Congresso dos EUA é abalado por mais escândalos sexuais - Axios

Os congressistas planejam criar um grupo bipartidário para combater condutas sexuais inadequadas na instituição.

O Congresso dos Estados Unidos está no centro de um dos maiores escândalos sexuais desde que o movimento #MeToo sacudiu o Capitólio em 2017 e 2018, relatou o site Axios na quarta-feira (13).

Nesta semana, uma assistente que supostamente recebia uma "atenção especial" do senador republicano Chuck Edwards, da Carolina do Norte, comentou com uma pessoa próxima que temia represálias por parte do congressista, que agora é investigado por sua conduta em relação a jovens assistentes do sexo feminino.

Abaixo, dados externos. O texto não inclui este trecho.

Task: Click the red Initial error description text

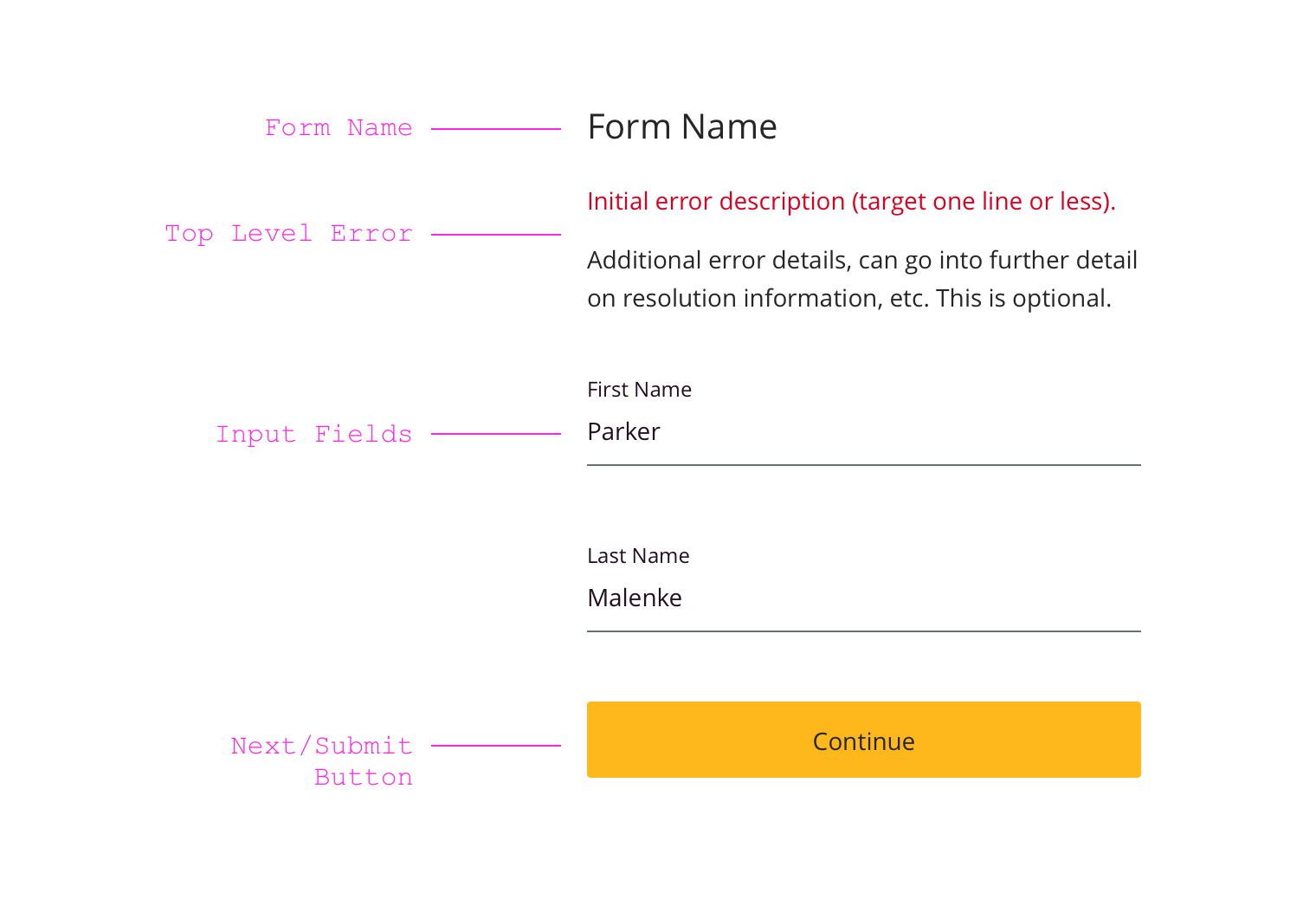Action: pyautogui.click(x=851, y=202)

Em abril passado, dois parlamentares — Tony Gonzales, republicano do Texas, e Eric Swalwell, democrata da Califórnia — renunciaram em meio a acusações de conduta sexual inadequada.

Enquanto Edwards e Swalwell negam ter cometido qualquer tipo de irregularidade, Gonzales admitiu ter tido um caso com uma funcionária que posteriormente cometeu suicídio.

Grupo bipartidário

Diante do escândalo, o presidente da Câmara dos Representantes, Mike Johnson, republicano da Luisiana, e o líder da minoria, Hakeem Jeffries, democrata de Nova York, estão formando uma "aliança" bipartidária com grupos de mulheres republicanas e democratas para combater as condutas sexuais inadequadas.

"Todas as mulheres deveriam se sentir confortáveis e seguras ao trabalhar no Congresso. Como pai de duas filhas que trabalham no Capitólio, isso me afeta tanto quanto qualquer outra pessoa", declarou Johnson.